Therapy for desmoid tumor in the breast is surgical, with wide excision and clear margins. Positive margins are associated with higher rates of recurrence (6,13,15).
Imaging findings of desmoid fibromatosis include usually an irregular and spiculated high-density non-calcified mass at mammography (6,7). Ultrasonographic appearance is often a hypoechoic, irregular mass with posterior shadowing and echogenic rim (6,7). Similar to the reports in the literature, the ultrasonographic findings in both our cases were a hypoechoic, irregular mass highly suspicious of malignancy. Rarely, desmoid can be seen as a benign mass with circumscribed borders and posterior acoustic enhancement (6,13). On magnetic resonance imaging (MRI), desmoid tumor has been described as an isointense mass on T1-weighted images, and as a lower or higher intensity lesion on T2-weighted images. Contrast-enhanced MRI may show heterogeneous enhancement atypical for breast cancer, and even a more rapid enhancement pattern has been seen in a case of recurring desmoid tumor (5,13). MRI may have a role in preoperative planning, in cases of suspected involvement of thoracic wall, or in cases of recurrent disease (6,13).

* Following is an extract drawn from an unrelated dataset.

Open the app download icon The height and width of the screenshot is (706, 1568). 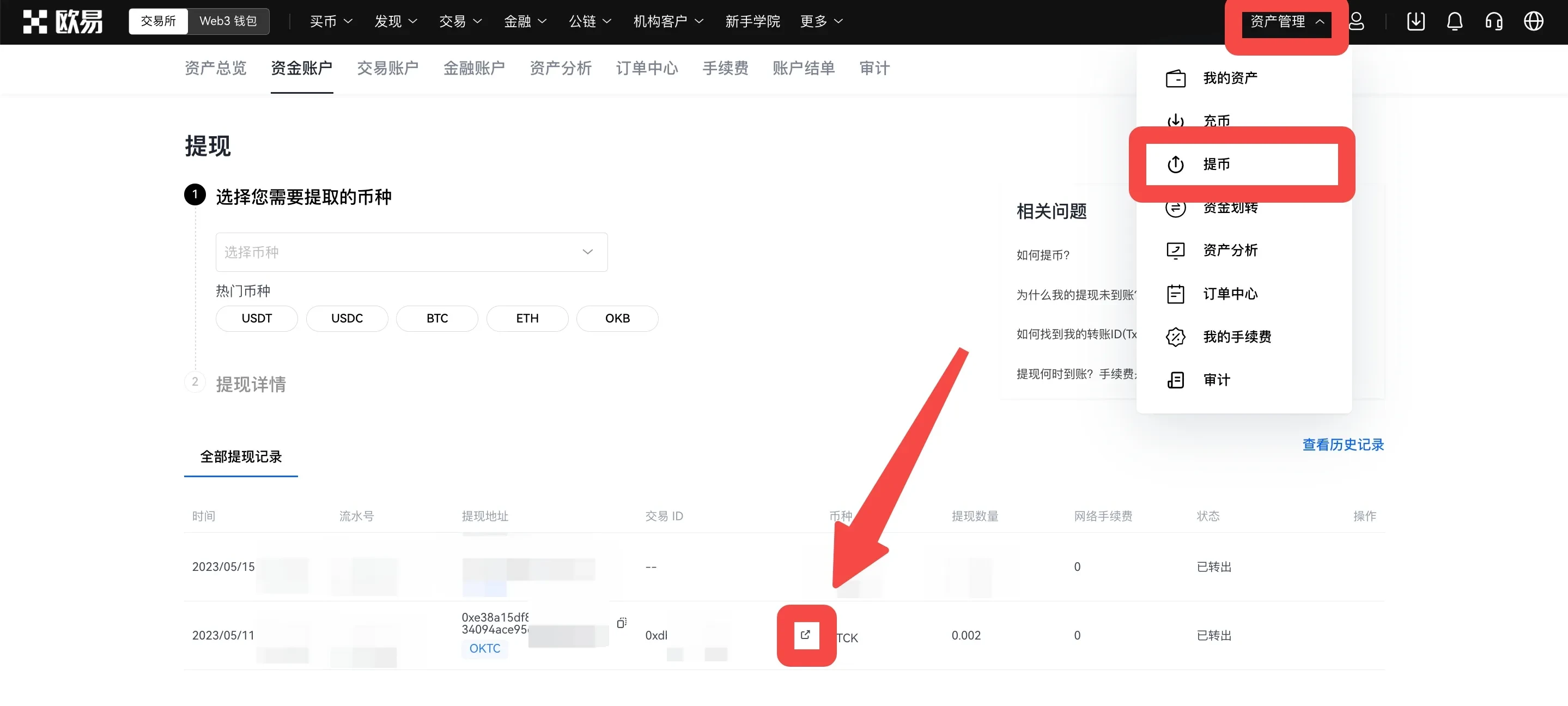point(1415,21)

DBT is a new, promising, mammographic technique, which has the potential to improve the two inherent limitations of conventional mammography: the low sensitivity in women with dense breast parenchyma caused by a “masking effect” of overlying breast parenchyma, and the low specificity caused by summation of normal breast parenchyma (17). Screening with FFDM plus DBT significantly increases the cancer detection rate compared with FFDM alone (18). Of much importance is the experience that DBT may detect small invasive cancers manifesting as spiculated mass or architectural distortion that are occult on conventional mammography (19,20). The radiation problem of DBT plus FFDM (i.e. a double exposure) might be solved by using reconstructed 2D images (synthesized mammograms), which have been shown to have comparable diagnostic performance compared with FFDM images (21). The larger desmoid tumor in our case 1 was easily identified as a spiculated mass on FFDM as well as DBT, since the lesion was located in a fatty part of the breast (Fig. 1a and b). The small subtle desmoid presenting as distortion in case 2, however, was not diagnosed on synthesized 2D mammograms but clearly depicted on DBT (Fig. 2a–d).
In conclusion, desmoid tumor is a rare benign lesion of the breast, which may present both clinically and radiographically as highly suspicious for malignancy. Tomosynthesis has the potential to detect the small subtle lesions of this aggressive fibromatosis manifesting as architectural distortion or spiculated mass that are occult on conventional mammography.
Declaration of conflicting interests
The author(s) declared no potential conflicts of interest with respect to the research, authorship, and/or publication of this article.
Funding
The author(s) received no financial support for the research, authorship, and/or publication of this article.